I have avoided, up to now, A. S. Byatt’s stories pulled from the Thomas Hardy-like pile, stories that might be called “social realism” even when, like the selected Hardy story, “A Mere Interlude” (1885), they are unrealistic. Besides Hardy, there is Arthur Morrison’s “Behind the Shade” and Mary Mann’s “Little Brother,” publication dates unknown to me. I think it is fair to call them a couple of neglected authors.
Morrison’s story is an argument against basing class hatred on assumptions. The poor neighbors assume that a spinster and her mother are well to do because they have a nice ornament, “a cone of waxen grapes and apples under a nice cover” (105), in their window. But they ain’t. The art of this story is in the fluid “social” point of view, which is most often a vague observation by a random passerby, or gossip, making a series of misinterpretations that Morrison and his reader gently form into the true, sad story.
Mann, the Hardy of Norfolk, is more brutal. A mother has delivered her thirteenth child, stillborn. Her husband and oldest son, both literally “attired for the most part in a sack,” are outside slicing turnips in some kind of machine. The poor baby – hey, where is the baby?
‘Ain’t he theer?’ the woman asked, her eyes upon the chair.
‘Nothing’s there, Mrs Hodd.’ (93)
Thank goodness there is only a page left. The poor dead baby does not end up in the turnip slicer, if that’s what you fear (I did), but Mann nevertheless has no problem violating good taste to emphasize her characters’ misery. Be sure to put a toy in that donation box this Christmas.

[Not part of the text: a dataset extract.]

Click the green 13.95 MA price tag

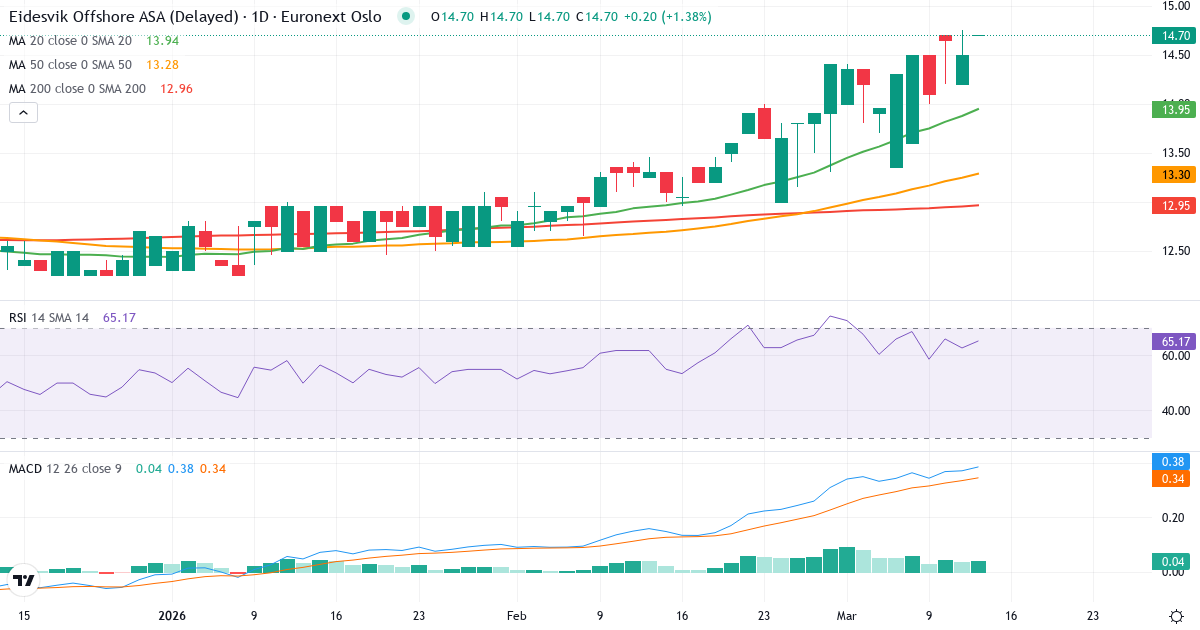point(1174,109)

Those two were just a few pages each. “A Mere Interlude” is thirty, giving Hardy plenty of room to swerve around. A young woman, unhappy with school teaching, agrees to go back home and marry a well-to-do merchant, much older than her. She misses a ferry, though, and in the interval meets an old flame. Wouldn’t she prefer to marry him? Right now? She would; they do. Now, they are waiting for the ferry again, the one she missed, but this time the plan is to introduce her new husband to her family and that disappointed merchant who thinks he will marry her tomorrow.
The heat of the morning was by this time intense. They clambered up on some cliffs, and while sitting there, looking around at St Michael’s Mount and other objects, Charles said to her that he thought he would run down to the beach at their feet, and take just one plunge into the sea. (72)
We’re not quite at the halfway point. I way well have laughed aloud here. So that’s where the story is going, that’s the “mere interlude.” Poor Charles.
This leads to the only truly tin-eared sentence that I noticed. I mean the second, although the first is no prize either:
By this time she was alarmed, and her alarm intensified when she perceived a little beyond the scene of her husband’s bathing a small area of water, the quality of whose surface differed from that of the surrounding expanse as the coarse vegetation of some foul patch in a mead differs from the fine green of the remainder. Elsewhere it looked flexuous, here it looked vermiculated and lumpy, and her marine experiences suggested to her in a moment that two currents met and caused a turmoil at this place. (73)
Don’t let “flexuous” and “vermiculated” distract you from the wonderful oddness of “her marine experiences.”
People say Hardy is depressing. Well listen to this:
… her mother remaining below to complete the disposition of the supper, and attend to the preparation of tomorrow’s meal, altogether composing such an array of pies, from pies of fish to pies of turnips, as was never heard outside of the Western Duchy. (77)
This is for a wedding, a party! Turnip pie! It’s the most depressing thing I have ever read in all of literature.
Other than this stuff, the Hardy story is pretty good. All of the stories in the Byatt book have been at least pretty good. But now I think I’ll put it away for a while.